== WORK ORDER ==
A faithful copy of all the data is the goal; omit the pictures.

== DATA PROVIDED ==

▼

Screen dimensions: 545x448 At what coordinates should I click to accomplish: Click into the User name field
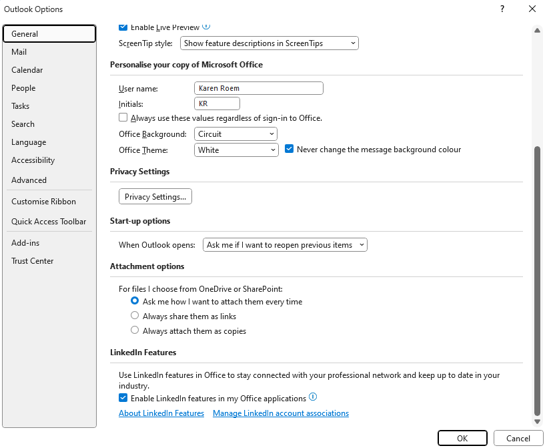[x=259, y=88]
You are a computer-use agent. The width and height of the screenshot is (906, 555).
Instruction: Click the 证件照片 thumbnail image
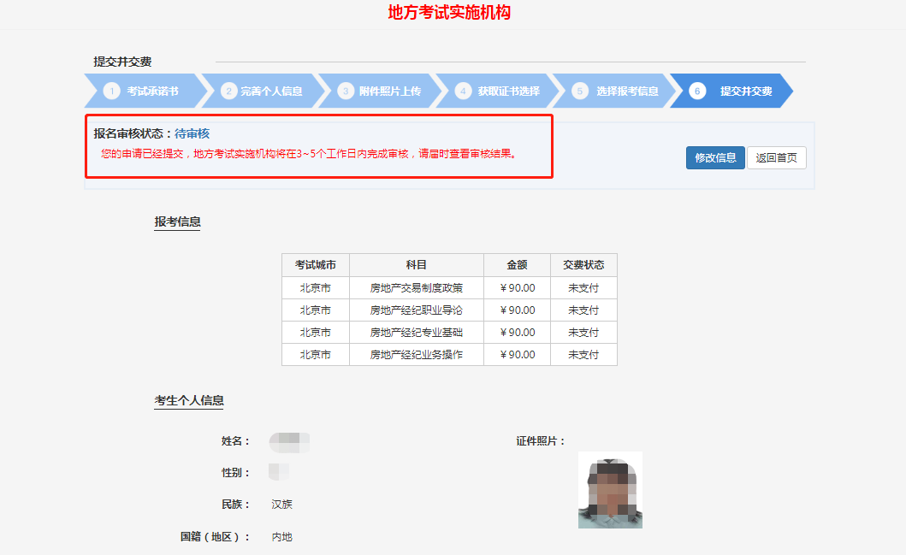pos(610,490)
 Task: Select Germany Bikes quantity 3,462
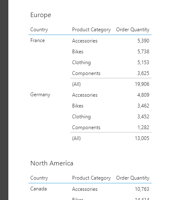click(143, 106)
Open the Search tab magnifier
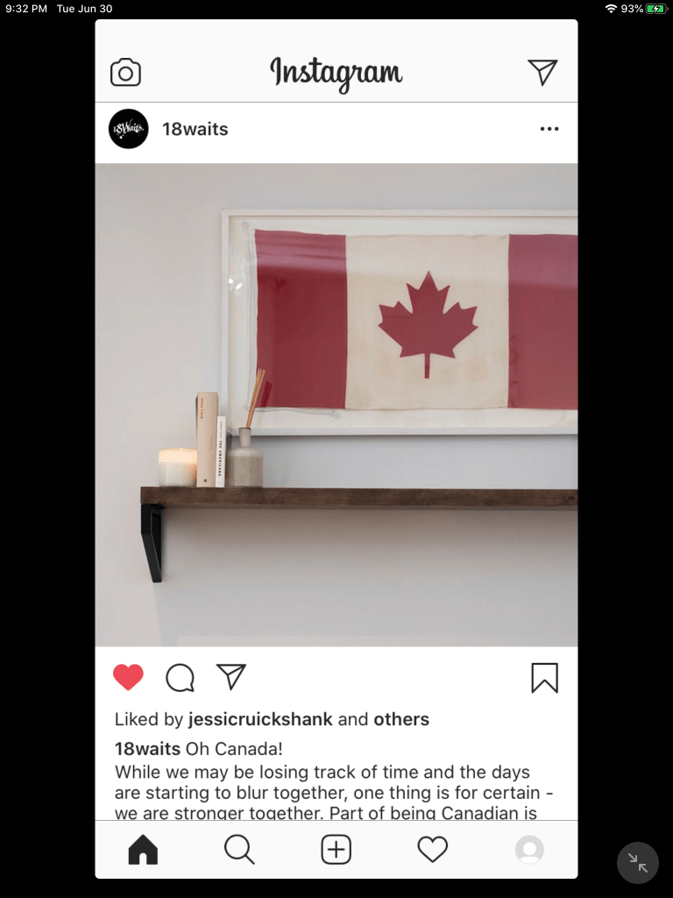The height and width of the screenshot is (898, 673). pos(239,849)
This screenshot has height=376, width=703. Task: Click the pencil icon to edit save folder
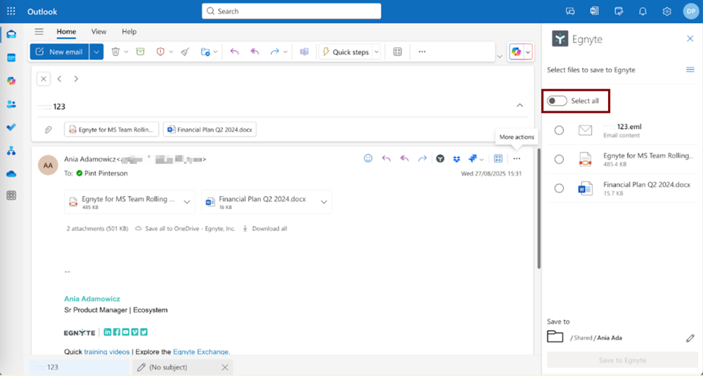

▲

== RESULT ==
Screen dimensions: 545x448 At what coordinates should I click to accomplish: Click into the User name field
[x=259, y=88]
You are a computer-use agent. The width and height of the screenshot is (906, 555).
Instruction: Click the 证件照片 thumbnail image
pos(610,490)
 Task: Select Germany Bikes quantity 3,462
click(143, 106)
Open the Search tab magnifier
The height and width of the screenshot is (898, 673). pos(239,849)
This screenshot has height=376, width=703. Task: Click the pencil icon to edit save folder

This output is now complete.